A U.S. government mandate for universal Electronic Health Record (EHR) implementation by 2015 will require that all of a patient’s medical and dental records be available in an electronic format if the provider is a participant in a Medicare or Medicaid incentive program. Eventually, the EHR mandate may be extended to all providers.

Learn More about the Medicare and Medicaid Incentive Programs
(The Medicaid incentive program requires a dentist or a dental specialist to have a minimum 30 percent patient volume devoted to Medicaid enrolled individuals over a 90 day span.)

The EHR mandate may not be of immediate concern to most orthodontists, but some may have other reasons for interest in EHRs, such as:
– Plans to transition their offices to paperless status;
– Desire to purchase new software that meets EHR criteria to help ease future transitions if the EHR mandate is eventually extended to all providers.

All providers authorized by a patient will have access to his or her records.

“The health information will actually belong to the patient, however – not to the doctor or the software vendor,” says Dr. Carla Evans, chair of the Department of Orthodontics at the University of Illinois at Chicago College of Dentistry. “This change will benefit doctors indirectly, but its primary purpose is to benefit the patient. The patient will have ease of access to his or her records, reflecting the patient-centered future of health care. For example, medication prescriptions are largely handled electronically already and in the future public health notifications, cancer and syndrome surveillance and other processes will also be electronic.”

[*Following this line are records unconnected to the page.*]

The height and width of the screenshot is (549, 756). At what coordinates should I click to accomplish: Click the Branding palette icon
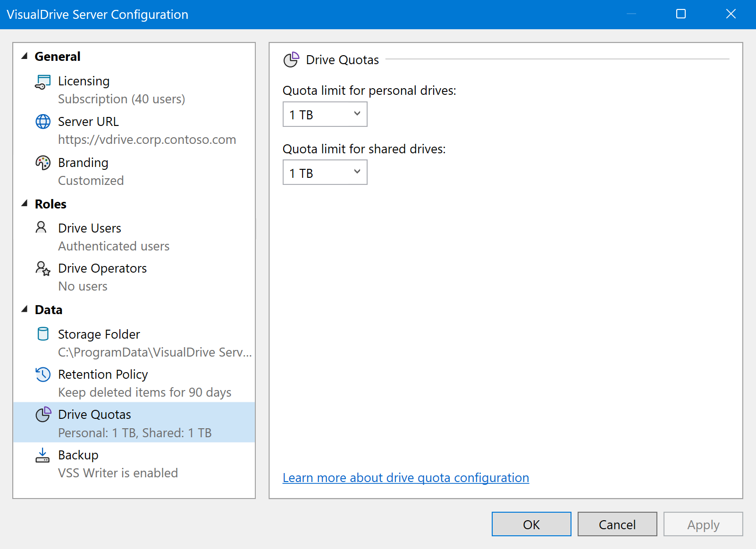(43, 163)
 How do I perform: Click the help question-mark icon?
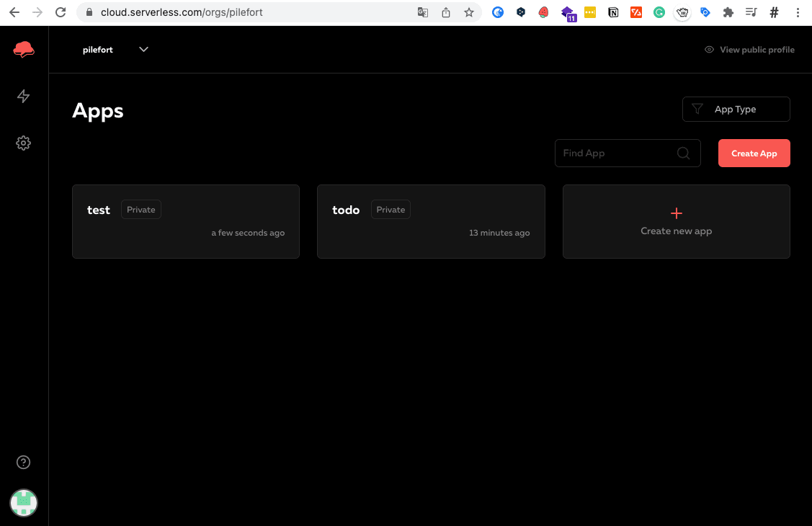click(x=23, y=462)
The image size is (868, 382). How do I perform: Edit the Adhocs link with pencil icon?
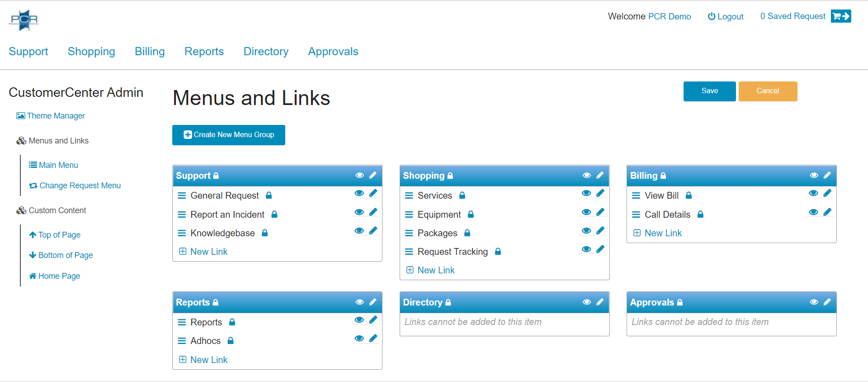point(373,339)
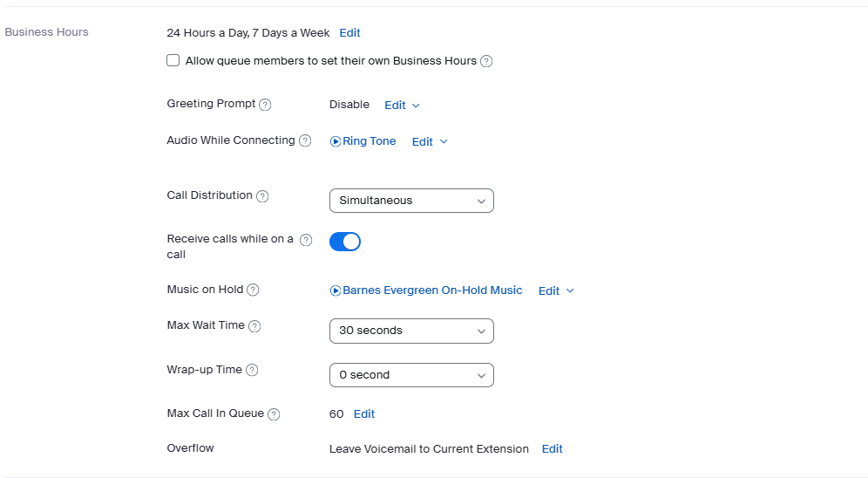Screen dimensions: 868x478
Task: Open Edit menu for Music on Hold
Action: [556, 290]
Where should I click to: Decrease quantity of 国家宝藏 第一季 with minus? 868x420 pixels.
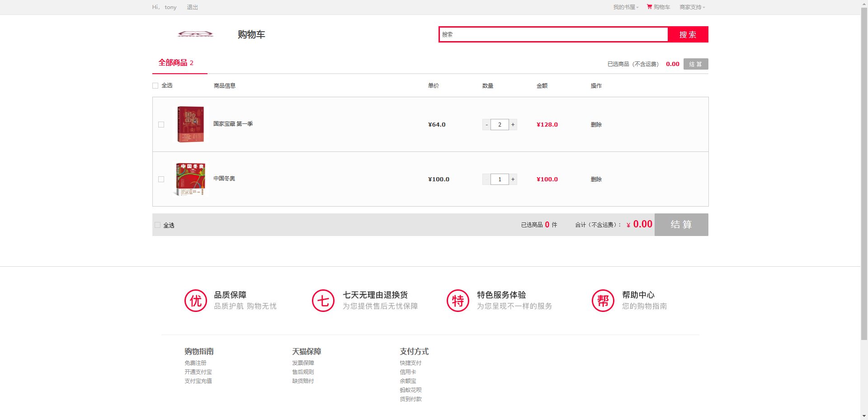[486, 125]
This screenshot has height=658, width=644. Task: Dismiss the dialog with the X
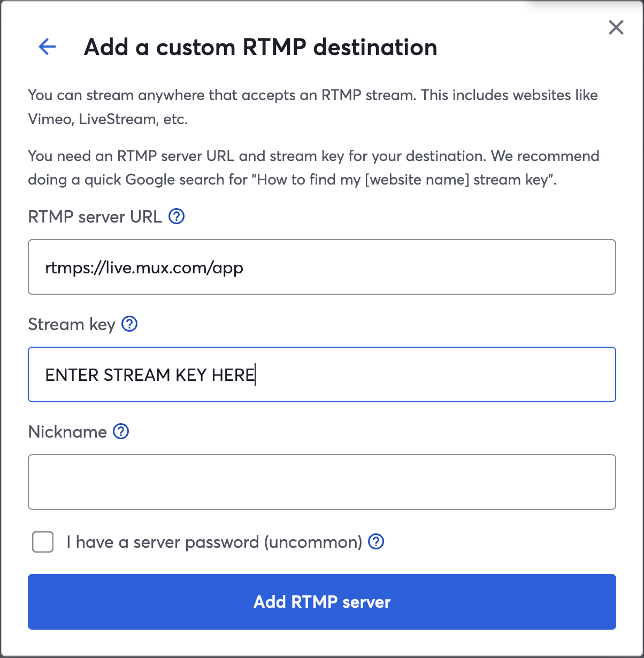[x=616, y=28]
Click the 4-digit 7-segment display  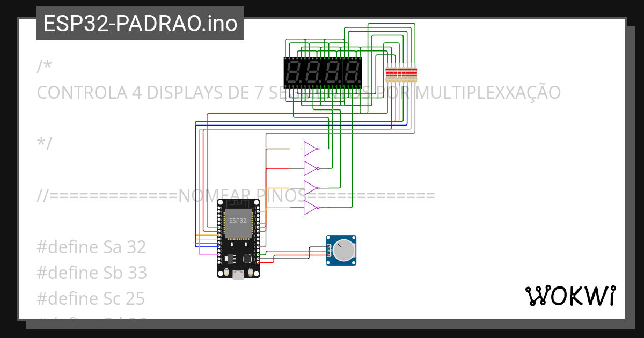(x=322, y=72)
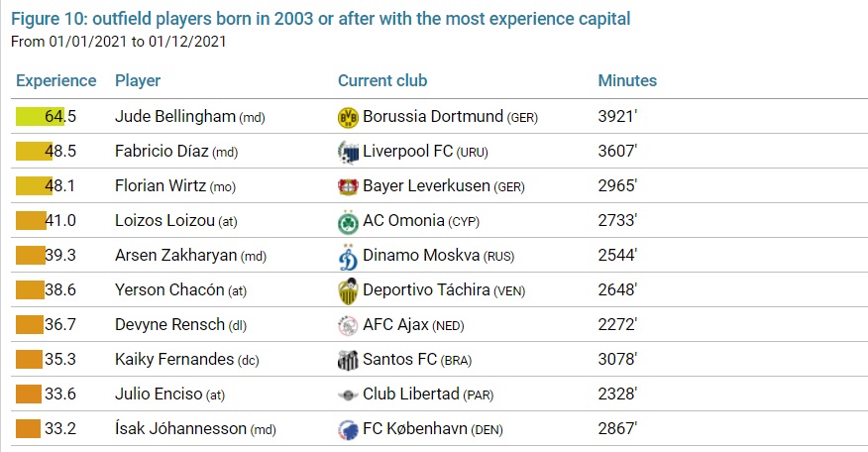Click the AC Omonia green logo
The width and height of the screenshot is (868, 452).
[348, 221]
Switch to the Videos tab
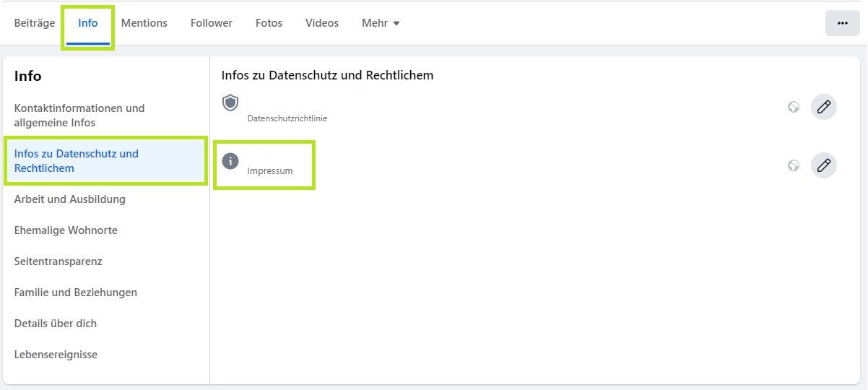Viewport: 868px width, 390px height. point(322,23)
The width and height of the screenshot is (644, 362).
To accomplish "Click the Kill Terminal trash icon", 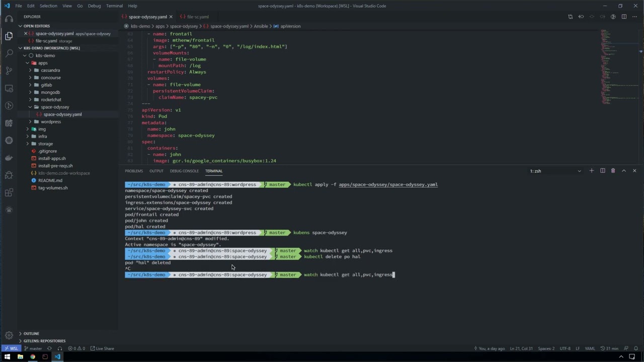I will coord(613,170).
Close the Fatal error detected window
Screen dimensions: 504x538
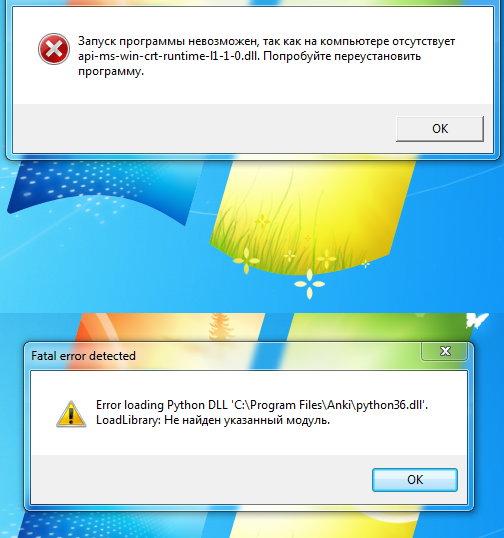(445, 351)
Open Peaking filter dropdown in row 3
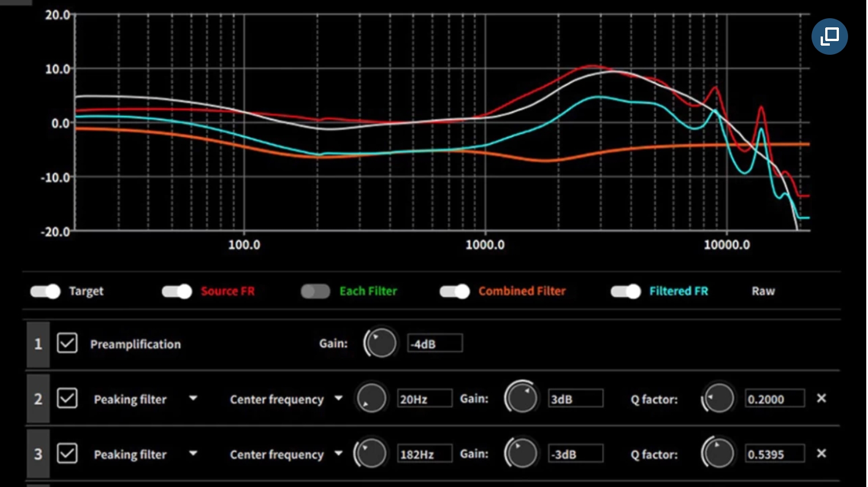This screenshot has width=868, height=487. pyautogui.click(x=193, y=453)
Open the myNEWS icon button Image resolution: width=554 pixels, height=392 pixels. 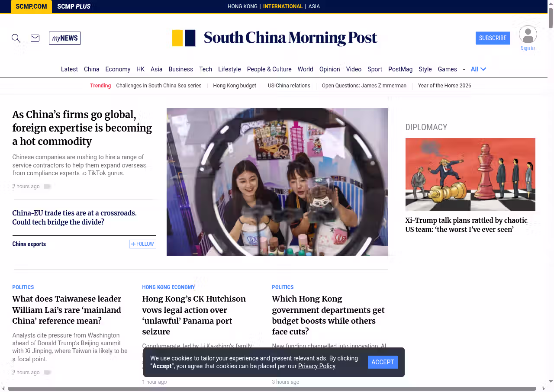pos(65,38)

AAO committees, task forces and representatives have spent several years ensuring that all aspects of orthodontic diagnosis and treatment as well as appliances and products used in treatment will be referenced correctly in EHR terminology and coding.

The American Dental Association is leading the process of establishing how all dental patient data will be transferred via EHRs. AAO representatives have worked with the ADA Standards Committee on Dental Informatics (SCDI), which is coordinating development of EHR standards for dentistry and dental specialties.

A key representative of the orthodontic specialty in this process is SCDI Orthodontic Working Group (11.6), which is charged with integrating orthodontic standards and orthodontic components of the electronic health record. The Orthodontic Working Group, which reports to the ADA SCDI, includes among its membership orthodontists and representatives of software manufacturers.

Dr. Evans is the co-chair of Orthodontic Working Group 11.6.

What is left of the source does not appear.